We are excited to share a preview of Gilbert Badaro’s (Ph.D.) paper titled “A Link Prediction Approach for Accurately Mapping a Large-Scale Arabic Lexical Resource to English WordNet”. The paper will be published at the prestigious ACM Transactions on Asian and Low-Resource Language Information Processing (TALLIP).

Abstract:
English WordNet (EWN), that is composed of sets of cognitive synonyms called synsets, which are interlinked by means of conceptual-semantic and lexical relations and where each synset expresses a distinct concept,  proved to be a leading example of a large-scale resource that has enabled advances in Natural Language Understanding tasks such as word sense disambiguation, question answering, sentiment analysis and emotion recognition. However, such resource does not exist for all languages in the same large scale as English WordNet since the development task of such resource involves a lot of time-consuming manual efforts.

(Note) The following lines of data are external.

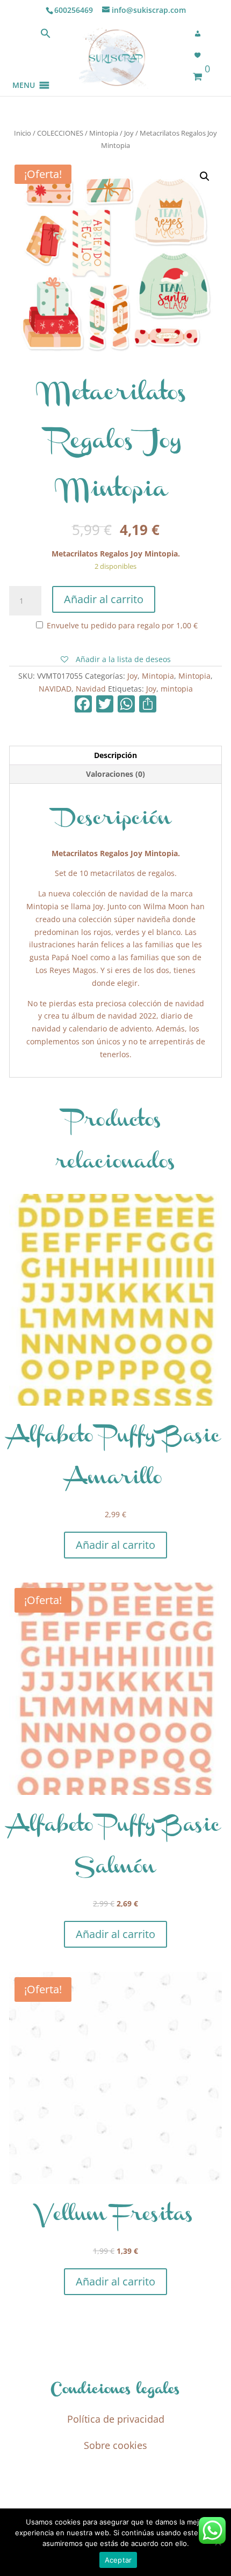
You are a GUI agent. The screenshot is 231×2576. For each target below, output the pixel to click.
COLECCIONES (60, 133)
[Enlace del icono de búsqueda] (45, 36)
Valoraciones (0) (115, 774)
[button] (23, 72)
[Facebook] (83, 705)
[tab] (115, 755)
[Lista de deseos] (201, 55)
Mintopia (103, 133)
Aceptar (118, 2560)
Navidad (91, 689)
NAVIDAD (55, 689)
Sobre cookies (115, 2445)
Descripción (115, 755)
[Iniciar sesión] (201, 33)
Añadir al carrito (103, 599)
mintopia (177, 689)
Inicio (22, 133)
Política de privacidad (115, 2418)
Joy (129, 133)
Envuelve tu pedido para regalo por (121, 625)
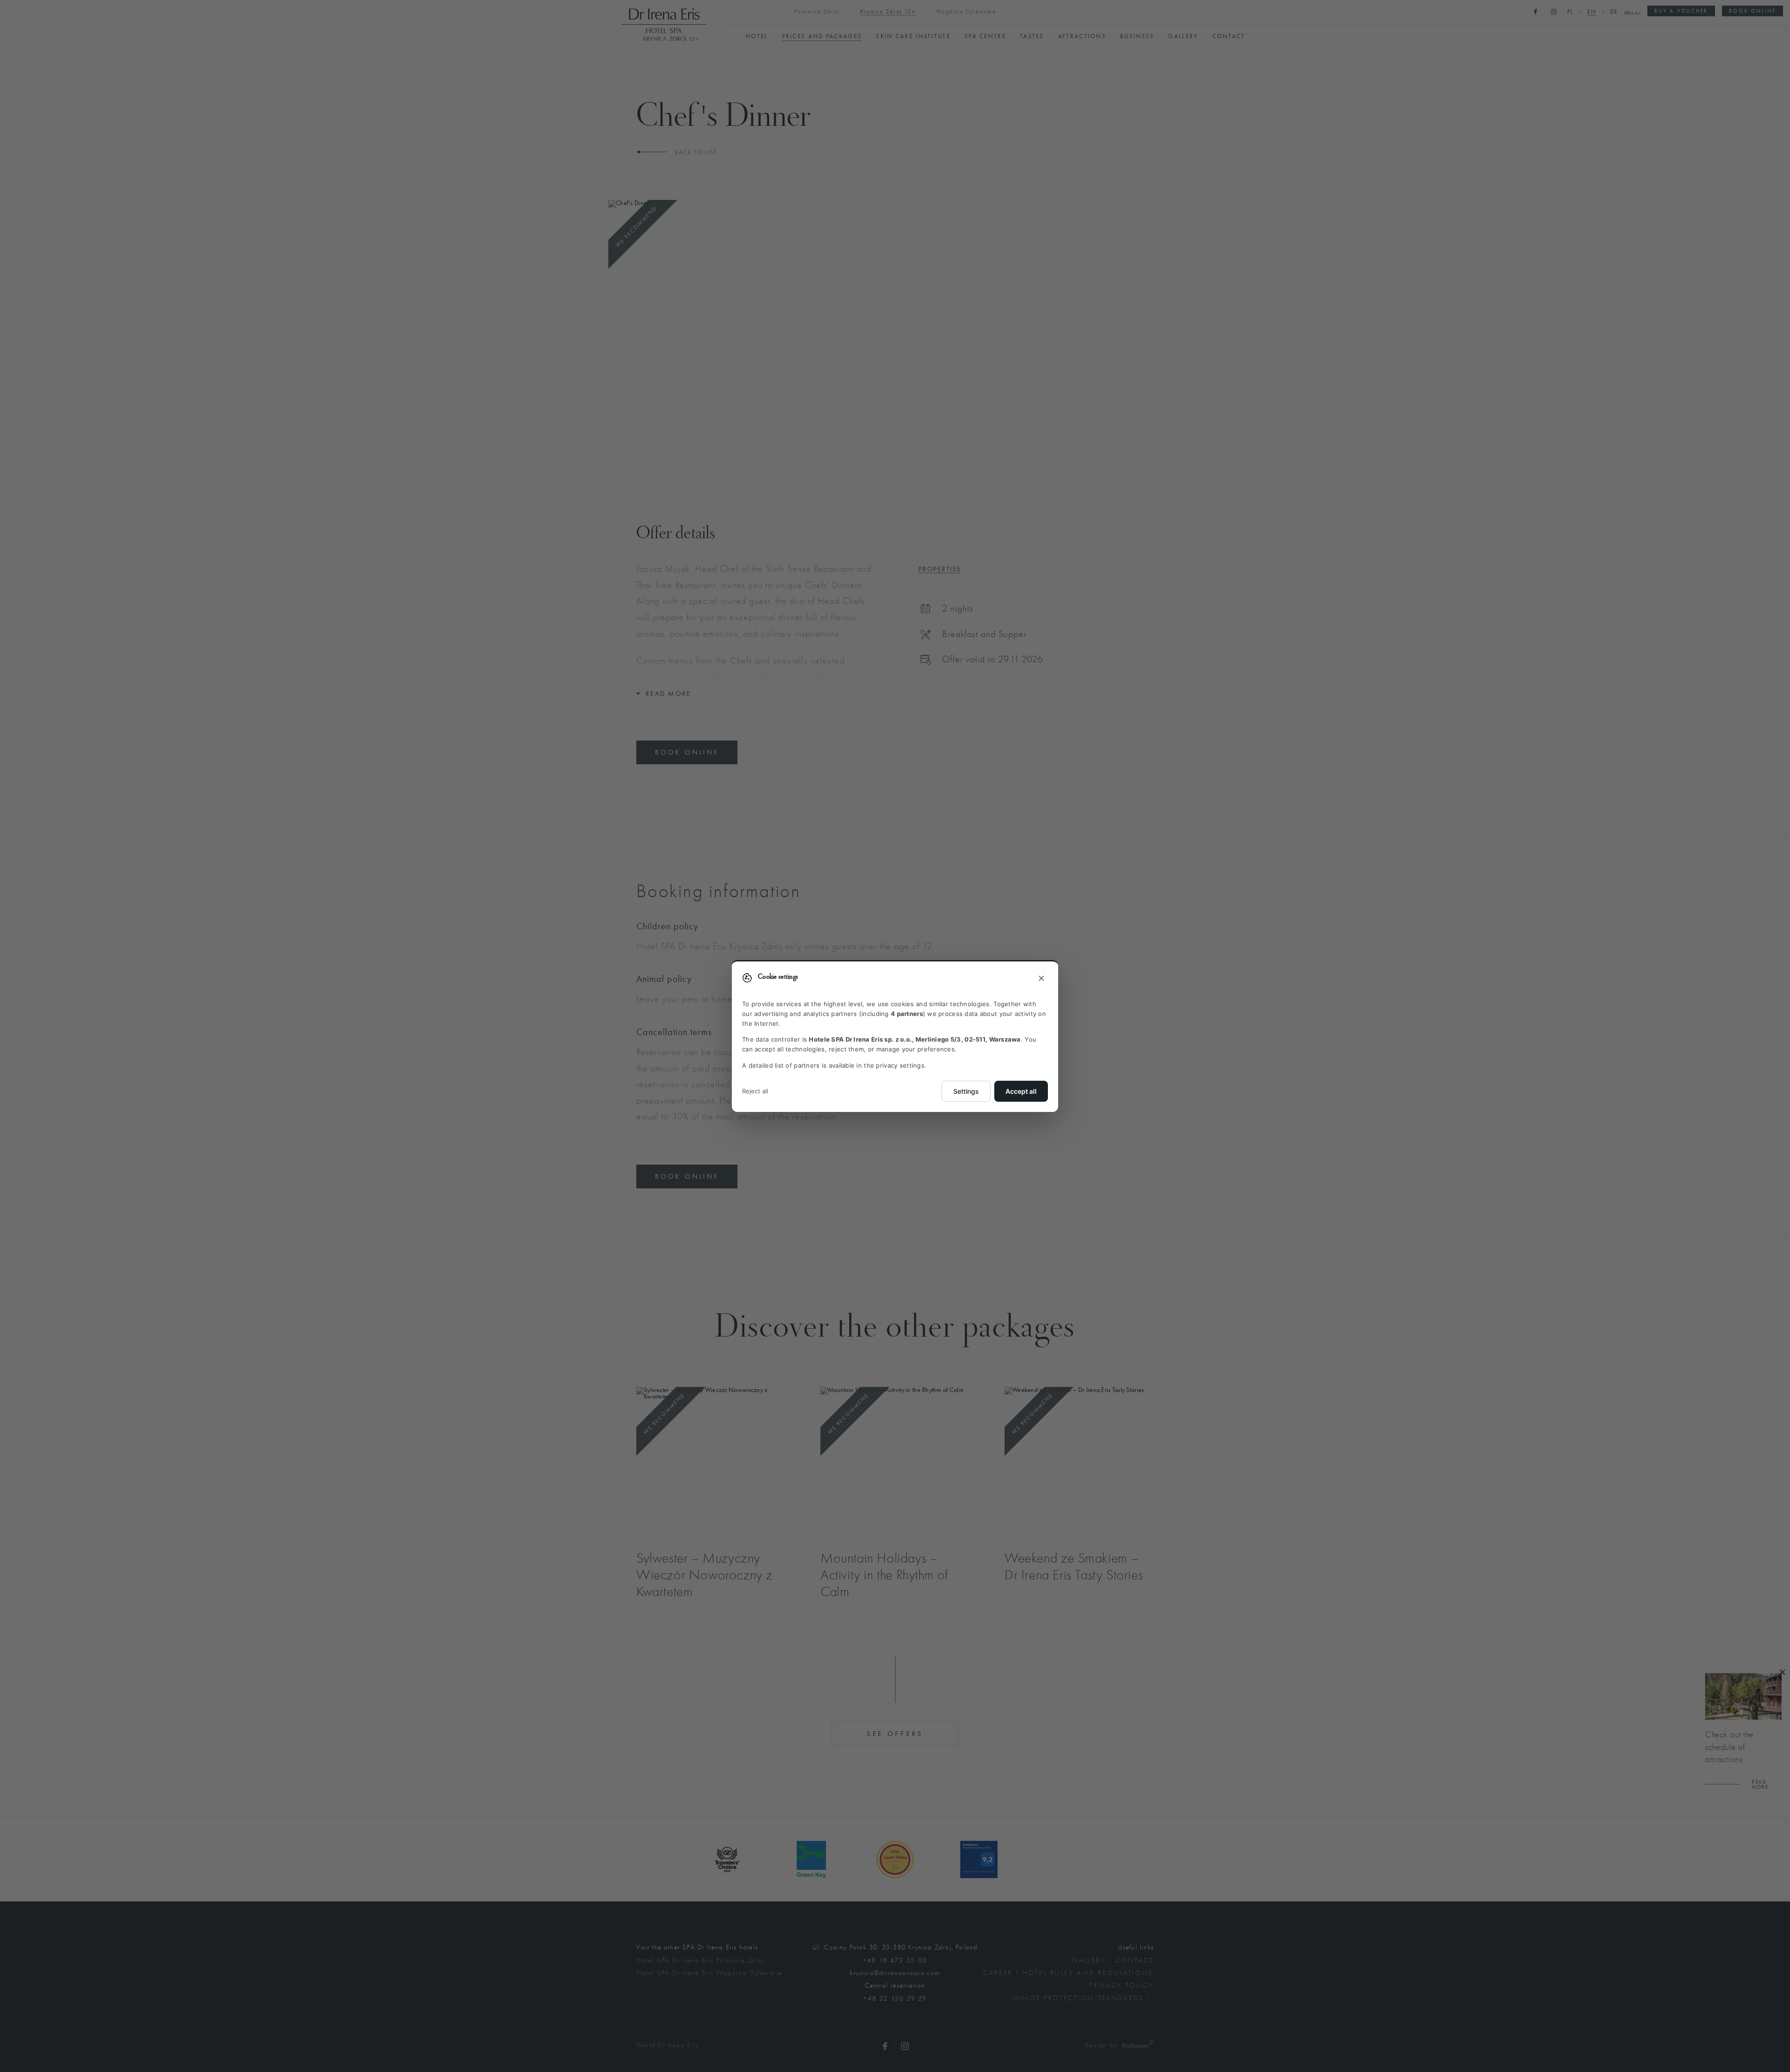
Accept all (1021, 1091)
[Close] (1041, 979)
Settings (966, 1091)
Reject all (755, 1091)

In this paper, we focus on the Arabic language. We propose to automatically extend an existing Arabic WordNet by formulating the problem as a link prediction between existing large-scale Arabic lexicon and English WordNet. We propose the use of a two-step boosting approach We propose the use of a two-step Boosting method, where the first step aims at linking English translations of the Arabic terms extracted from parallel corpora to EWN’s synsets. The second step uses surface similarity between the English definitions provided in the Arabic lexicon, SAMA, and EWN’s synsets. The proposed method resulted in an enhanced Arabic sentiment lexicon, ArSenL 2.0, compared to the state-of-the-art lexicon, ArSenL. A comprehensive study covering both intrinsic and extrinsic evaluations shows the superiority of the method compared to several baselines and state-of-the-art link prediction methods.